|An artist's rendition of Carnotaurus sastrei, quite possibly the fastest dinosaur ever|
A study of bones from this giant carnivore by undergraduate student Scott Persons from the University of Alberta, suggests a tail muscle called the caudofermoralis was connected to the thighs. It is likely that this previously unknown feature made it one of the fastest terrestrial dinosaurs on Earth. When Carnotaurus was discovered in 1985 by palaeontologist José Fernando Bonaparte, most famous for his discovery of the South American giant, Argentinosaurus huinculensis, Bonaparte noted that it possessed a strange set of rib-like structures along its tail vertebrae, each of which interlocked with the next in the line.
Using 3D computer models to reconstruct the muscular-skeletal system, Persons found that the tail ribbing would have supported an enormous caudofermoralis muscle. Secondly, its connection via tendons to the legs suggests that the two body parts would have interacted with each other, giving Carnotaurus's strides far more power, and ultimately, more speed. The theory also challenges the long-held view that the tail was there primarily to balance its powerful body and heavy head to allow it to stand or run.
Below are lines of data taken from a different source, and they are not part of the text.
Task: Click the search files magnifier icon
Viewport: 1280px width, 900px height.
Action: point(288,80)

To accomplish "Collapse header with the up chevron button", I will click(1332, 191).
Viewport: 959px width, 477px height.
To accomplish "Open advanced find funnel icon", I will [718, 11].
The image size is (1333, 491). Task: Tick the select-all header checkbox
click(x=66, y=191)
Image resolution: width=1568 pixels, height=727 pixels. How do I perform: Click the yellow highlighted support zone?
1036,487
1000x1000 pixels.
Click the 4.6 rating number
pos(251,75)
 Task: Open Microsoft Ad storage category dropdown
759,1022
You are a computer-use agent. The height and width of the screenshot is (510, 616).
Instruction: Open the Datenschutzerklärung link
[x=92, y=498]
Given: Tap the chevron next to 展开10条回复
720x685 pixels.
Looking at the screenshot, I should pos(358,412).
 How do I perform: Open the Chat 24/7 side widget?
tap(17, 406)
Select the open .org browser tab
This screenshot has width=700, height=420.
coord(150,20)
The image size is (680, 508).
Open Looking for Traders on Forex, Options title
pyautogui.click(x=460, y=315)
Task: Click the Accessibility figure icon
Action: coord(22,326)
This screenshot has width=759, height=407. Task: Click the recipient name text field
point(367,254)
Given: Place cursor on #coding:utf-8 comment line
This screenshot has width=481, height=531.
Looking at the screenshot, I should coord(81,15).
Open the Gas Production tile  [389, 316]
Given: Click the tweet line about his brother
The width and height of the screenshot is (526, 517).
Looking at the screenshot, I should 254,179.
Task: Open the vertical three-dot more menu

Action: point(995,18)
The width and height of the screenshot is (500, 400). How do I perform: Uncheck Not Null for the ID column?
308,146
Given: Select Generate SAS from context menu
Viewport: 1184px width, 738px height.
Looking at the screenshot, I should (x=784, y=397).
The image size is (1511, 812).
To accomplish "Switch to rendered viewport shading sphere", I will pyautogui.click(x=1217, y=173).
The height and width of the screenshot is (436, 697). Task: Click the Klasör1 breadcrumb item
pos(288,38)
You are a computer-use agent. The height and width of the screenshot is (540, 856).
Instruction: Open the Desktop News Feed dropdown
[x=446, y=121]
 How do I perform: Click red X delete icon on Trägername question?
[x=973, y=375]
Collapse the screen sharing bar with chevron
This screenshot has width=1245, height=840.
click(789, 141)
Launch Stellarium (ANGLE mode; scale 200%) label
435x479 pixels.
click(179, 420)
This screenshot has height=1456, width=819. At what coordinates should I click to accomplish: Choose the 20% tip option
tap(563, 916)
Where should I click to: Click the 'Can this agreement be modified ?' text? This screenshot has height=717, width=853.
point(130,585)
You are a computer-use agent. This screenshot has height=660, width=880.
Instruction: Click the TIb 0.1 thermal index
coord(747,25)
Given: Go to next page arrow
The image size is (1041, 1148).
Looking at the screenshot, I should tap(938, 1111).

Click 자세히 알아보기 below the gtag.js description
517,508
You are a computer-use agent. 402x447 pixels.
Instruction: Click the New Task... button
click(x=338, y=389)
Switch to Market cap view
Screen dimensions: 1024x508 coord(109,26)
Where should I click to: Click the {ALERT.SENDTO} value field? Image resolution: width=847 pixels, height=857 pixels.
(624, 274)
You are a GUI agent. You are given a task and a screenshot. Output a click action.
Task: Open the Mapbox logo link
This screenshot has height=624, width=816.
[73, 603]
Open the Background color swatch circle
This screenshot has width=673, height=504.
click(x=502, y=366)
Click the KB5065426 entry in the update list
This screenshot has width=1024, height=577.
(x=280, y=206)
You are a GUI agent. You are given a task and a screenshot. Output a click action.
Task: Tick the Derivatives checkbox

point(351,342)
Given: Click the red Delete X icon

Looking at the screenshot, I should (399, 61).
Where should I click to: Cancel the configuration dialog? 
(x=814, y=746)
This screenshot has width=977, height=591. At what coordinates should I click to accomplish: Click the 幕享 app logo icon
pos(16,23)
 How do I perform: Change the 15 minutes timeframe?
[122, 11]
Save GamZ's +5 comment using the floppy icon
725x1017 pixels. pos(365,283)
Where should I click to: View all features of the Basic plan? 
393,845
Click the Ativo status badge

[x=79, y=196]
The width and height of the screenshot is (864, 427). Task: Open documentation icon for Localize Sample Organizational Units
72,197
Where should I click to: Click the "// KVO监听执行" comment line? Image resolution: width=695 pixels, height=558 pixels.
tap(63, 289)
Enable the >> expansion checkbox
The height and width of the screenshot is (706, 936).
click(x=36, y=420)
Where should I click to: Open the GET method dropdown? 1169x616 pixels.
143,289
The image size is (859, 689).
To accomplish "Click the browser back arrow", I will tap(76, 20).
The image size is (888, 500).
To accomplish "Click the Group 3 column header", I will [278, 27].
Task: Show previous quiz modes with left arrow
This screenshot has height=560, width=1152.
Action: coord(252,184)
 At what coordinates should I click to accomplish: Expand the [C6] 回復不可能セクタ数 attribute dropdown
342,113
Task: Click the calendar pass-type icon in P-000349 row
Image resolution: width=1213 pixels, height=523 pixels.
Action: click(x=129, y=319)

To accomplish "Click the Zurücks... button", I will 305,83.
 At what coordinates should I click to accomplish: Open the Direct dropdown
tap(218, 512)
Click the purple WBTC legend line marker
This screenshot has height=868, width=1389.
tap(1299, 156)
The only drawback from such a system is that the tail would have been rigid, reducing the hunter's manoeuvrability. Carnotaurus would have been completely reliant on speed and power. All in all, this middle Cretaceous top predator would have had the largest caudofermoralis muscle ever and would have been one of the fastest predators of all time. While Persons has not made any calculations into its exact speed range, future studies will be able to address this.